Als ich noch ein Kind war, lag hinter unserem Haus ein schier endloser Obstgarten mit knorrigen Zwetschken-, Apfel- und Birnbäumen. Die Früchte dieses Gartens waren meilenweit von jeder späteren EU-Norm entfernt, aber zur Mostoder Schnapsgewinnung durchaus geeignet, weshalb im Herbst die ganze Sippschaft tagelang zum Obstklauben ausrücken musste. Das hat meine Liebe zum Pflanzen und Ernten nicht wirklich befördert.

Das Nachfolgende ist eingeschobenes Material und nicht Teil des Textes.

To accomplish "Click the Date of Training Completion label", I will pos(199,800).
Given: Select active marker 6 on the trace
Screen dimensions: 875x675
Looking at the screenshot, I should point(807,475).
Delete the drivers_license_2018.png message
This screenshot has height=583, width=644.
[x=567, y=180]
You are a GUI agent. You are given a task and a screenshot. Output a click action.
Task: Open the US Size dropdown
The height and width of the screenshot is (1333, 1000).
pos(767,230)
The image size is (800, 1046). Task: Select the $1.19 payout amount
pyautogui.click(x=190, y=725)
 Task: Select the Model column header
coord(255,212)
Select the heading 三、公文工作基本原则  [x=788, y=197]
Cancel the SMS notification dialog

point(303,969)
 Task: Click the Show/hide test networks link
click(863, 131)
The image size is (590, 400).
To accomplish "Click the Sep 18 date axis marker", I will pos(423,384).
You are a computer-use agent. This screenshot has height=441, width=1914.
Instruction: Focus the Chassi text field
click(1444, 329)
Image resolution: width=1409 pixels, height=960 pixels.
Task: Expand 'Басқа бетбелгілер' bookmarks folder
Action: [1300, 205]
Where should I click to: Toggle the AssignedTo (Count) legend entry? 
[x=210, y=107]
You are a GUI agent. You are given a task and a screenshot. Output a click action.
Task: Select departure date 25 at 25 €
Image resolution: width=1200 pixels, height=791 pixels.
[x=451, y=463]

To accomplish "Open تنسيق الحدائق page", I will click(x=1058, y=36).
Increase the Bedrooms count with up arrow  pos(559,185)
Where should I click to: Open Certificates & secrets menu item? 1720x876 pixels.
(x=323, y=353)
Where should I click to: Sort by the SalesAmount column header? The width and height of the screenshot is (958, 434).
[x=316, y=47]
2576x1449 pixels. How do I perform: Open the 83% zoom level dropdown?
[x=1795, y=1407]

Irgendwann schlugen dann Bagger eine Schneise durch das Idyll und machten Platz für die neue Umfahrungsstraße. Bis dahin hatten sich alle Autos, Lastwagen und Busse über den Hauptplatz gekämpft - sehr zum Ärger mancher Anrainer, aber zur Freude der vier Wirtshäuser, die sich fürsorglich um die Wartenden kümmerten. Mit der neuen Straße nahm diese Geschäftigkeit im Zentrum freilich deutlich ab, und mit jedem Einkaufszentrum, das man auf die grüne Wiese klotzte, wurde es noch ruhiger. Irgendwann schloss dann das letzte Lebensmittelgeschäft am Hauptplatz seine Schiebetüren. Nur ein Bauernladen blieb übrig - für den heiligen Rest an Autolosen.
Durchatmen in der Stadt
All das bekam ich nur noch aus der Ferne mit, denn wie die meisten meines Alters war ich schon längst weggezogen: Nach Linz, Salzburg, Graz oder Wien hatte es uns verschlagen, in Betonburgen, die man "Studentenheim" nannte, oder in abgewohnte Zimmer mit Dusche am Gang. Man brauchte Großstadt-, Bibliotheks- und Beislluft, um endlich frei durchatmen zu können. Ein Garten war dazu nicht zwingend vonnöten.
Spätestens mit der ersten Niederkunft, bei manchen auch schon früher, keimte freilich die große Sehnsucht nach ländlicher Beschaulichkeit: weil man endlich irgendwo ankommen wollte; weil man nach leistbaren, eigenen vier Wänden strebte; und weil man seinen Kindern wieder das bieten wollte, was man selber einstmals hatte: Natur, Freiheit, Ruhe. Einen nach dem anderen zog es hinaus in die Speckgürtel der Städte, manche sogar wieder heim in den Ort der eigenen Geburt. Kredite wurden aufgenommen, Zweitautos finanziert, Garten-Trampoline und Griller gekauft. Von der romantischen Sehnsucht nach Grün blieb zwar aus Kostengründen oft nur ein schmaler Rasenstreifen rund ums Reihenhaus übrig - und der Traum nach einem naturverbundeneren Leben abseits der urbanen Stress- und Abgashölle führt selbst wieder zu mehr Pendlerstress und Zersiedelung. Aber was soll's: My Home is my Castle.